Given exercise A →
Reproduce the records word for word, from the line containing "Place cursor after back4app search text" through the end of the records.
## begin Text shown
3dlabs interview in Maximum PC

ben6

Regular
MPC: Tell us about the silicon specifics
Neil Trevett: The P10 has 76 million transistors. That's actually 13 million more than the Geforce4, but we think we get good value out of those extra 13 million transistors. In essence, the chip packs over 200 32bit processors onto a single chip. So in it's highest-performing form , it's 200 gigaflops processing power and over a tera-op of integer.

MPC: So what really makes the P10 different from the competition's products
Neil Trevette: Programmability. Programmability is the key, and I think programmability is going to be the biggest revolution in the PC graphics industry. It's going to be as big a revolution as when we first got the traditional APIs- Direct3d and OpenGL 1.0. For the gaming community , it's going to mean a big step closer to interactive visual reality. For the game developers, it's going to mean that suddenly they are freed from a limited palette of creactivity and they're going to find their horizons of creativity just opening in front of them.

MPC:What makes the P10s pixel and vertex shaders different from the competition
NT: If you look at the P10 visual processing architecture, at the high level , our key differentiator is that we have the first architecture to be programmable from the top to the bottom. The other guys start out programmable from the top of the pipeline, and gradually become less and less programmable as they go down. SO there are three main programming stages where we need the flexibility of programmability. One is the geometry part of the pipeline. The other one is the texture part of the pipeline. And finally , the back-end pixel part of the pipeline.

MPC: Is the P10 fully DirectX 9 compliant?
NT: Not quite. I think none of today's existing hardware is fully DX9 compliant. There are different layers of DX9 compatibility, and it will be interesting to see how the marketing wars (ooh Nvidia and ATI ;) my wording not Neils hehe) , work out. We can definitely ship DX9 drivers; that's no problem . But the interesting areas of debate are the Vertex Shader 2.0 and Pixel Shader 2.0 specs. They're the two interesting things for the gaming community and are a part of the DX9 spec. P10 can support Vertex Shader 2.0, but P10 will not be able to support Pixel Shader 2.0 because we don't have the floating-point power that we would need to fully support it
 
MPC: Lots of gamers (me included) aren't seeing any benefit to having any type of programmable card right now. What is 3DLabs doing to explain why they need to get a programmable shader card.
NT: There are a couple of things that are really holding back the DirectX 8 titles actually hitting the street, even a year and a half after DirectX 8 was initially launched.
## end Text shown
Given exercise B →
Quote the interview from "MPC: Is the" up to and including "programmable shader card.".
## begin Given data
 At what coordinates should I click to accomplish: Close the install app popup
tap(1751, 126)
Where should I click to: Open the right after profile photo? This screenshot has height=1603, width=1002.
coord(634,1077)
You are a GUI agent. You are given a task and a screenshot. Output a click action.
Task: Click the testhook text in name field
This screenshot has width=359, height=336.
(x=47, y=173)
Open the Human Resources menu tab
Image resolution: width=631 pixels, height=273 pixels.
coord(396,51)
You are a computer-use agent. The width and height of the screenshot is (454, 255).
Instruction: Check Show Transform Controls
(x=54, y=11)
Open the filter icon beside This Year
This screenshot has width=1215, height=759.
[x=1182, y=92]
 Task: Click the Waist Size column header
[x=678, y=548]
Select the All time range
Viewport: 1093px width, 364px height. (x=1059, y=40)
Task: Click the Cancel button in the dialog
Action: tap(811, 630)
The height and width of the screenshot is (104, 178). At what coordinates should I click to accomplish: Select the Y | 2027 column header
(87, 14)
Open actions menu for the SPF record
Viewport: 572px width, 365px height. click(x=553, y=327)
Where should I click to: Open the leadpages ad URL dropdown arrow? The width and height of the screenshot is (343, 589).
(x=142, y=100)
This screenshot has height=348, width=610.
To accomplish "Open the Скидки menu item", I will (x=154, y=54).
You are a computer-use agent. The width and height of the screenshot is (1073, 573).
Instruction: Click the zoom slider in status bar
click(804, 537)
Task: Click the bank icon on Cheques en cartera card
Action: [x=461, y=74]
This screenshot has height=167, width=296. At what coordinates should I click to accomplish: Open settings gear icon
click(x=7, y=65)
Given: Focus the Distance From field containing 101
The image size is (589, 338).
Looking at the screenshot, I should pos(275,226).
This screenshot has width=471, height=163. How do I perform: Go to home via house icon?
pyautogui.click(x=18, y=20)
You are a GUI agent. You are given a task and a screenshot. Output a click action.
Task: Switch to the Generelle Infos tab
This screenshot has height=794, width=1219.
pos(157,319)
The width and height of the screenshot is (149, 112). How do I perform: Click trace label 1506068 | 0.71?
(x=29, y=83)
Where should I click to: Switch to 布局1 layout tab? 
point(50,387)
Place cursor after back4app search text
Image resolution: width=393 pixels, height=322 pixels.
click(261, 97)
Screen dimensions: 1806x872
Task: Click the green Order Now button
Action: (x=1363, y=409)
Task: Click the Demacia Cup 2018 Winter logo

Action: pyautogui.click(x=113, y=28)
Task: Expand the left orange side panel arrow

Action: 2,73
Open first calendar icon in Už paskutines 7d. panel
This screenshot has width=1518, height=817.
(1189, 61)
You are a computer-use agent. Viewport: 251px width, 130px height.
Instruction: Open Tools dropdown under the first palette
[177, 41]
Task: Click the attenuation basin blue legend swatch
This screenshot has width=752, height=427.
## end Given data
Complete response A →
Place cursor after back4app search text
Image resolution: width=393 pixels, height=322 pixels.
click(261, 97)
Screen dimensions: 1806x872
Task: Click the green Order Now button
Action: (x=1363, y=409)
Task: Click the Demacia Cup 2018 Winter logo

Action: pyautogui.click(x=113, y=28)
Task: Expand the left orange side panel arrow

Action: 2,73
Open first calendar icon in Už paskutines 7d. panel
This screenshot has width=1518, height=817.
(1189, 61)
You are a computer-use agent. Viewport: 251px width, 130px height.
Instruction: Open Tools dropdown under the first palette
[177, 41]
Task: Click the attenuation basin blue legend swatch
This screenshot has width=752, height=427.

Complete response B →
MPC: Is the P10 fully DirectX 9 compliant?
NT: Not quite. I think none of today's existing hardware is fully DX9 compliant. There are different layers of DX9 compatibility, and it will be interesting to see how the marketing wars (ooh Nvidia and ATI ;) my wording not Neils hehe) , work out. We can definitely ship DX9 drivers; that's no problem . But the interesting areas of debate are the Vertex Shader 2.0 and Pixel Shader 2.0 specs. They're the two interesting things for the gaming community and are a part of the DX9 spec. P10 can support Vertex Shader 2.0, but P10 will not be able to support Pixel Shader 2.0 because we don't have the floating-point power that we would need to fully support it
 
MPC: Lots of gamers (me included) aren't seeing any benefit to having any type of programmable card right now. What is 3DLabs doing to explain why they need to get a programmable shader card.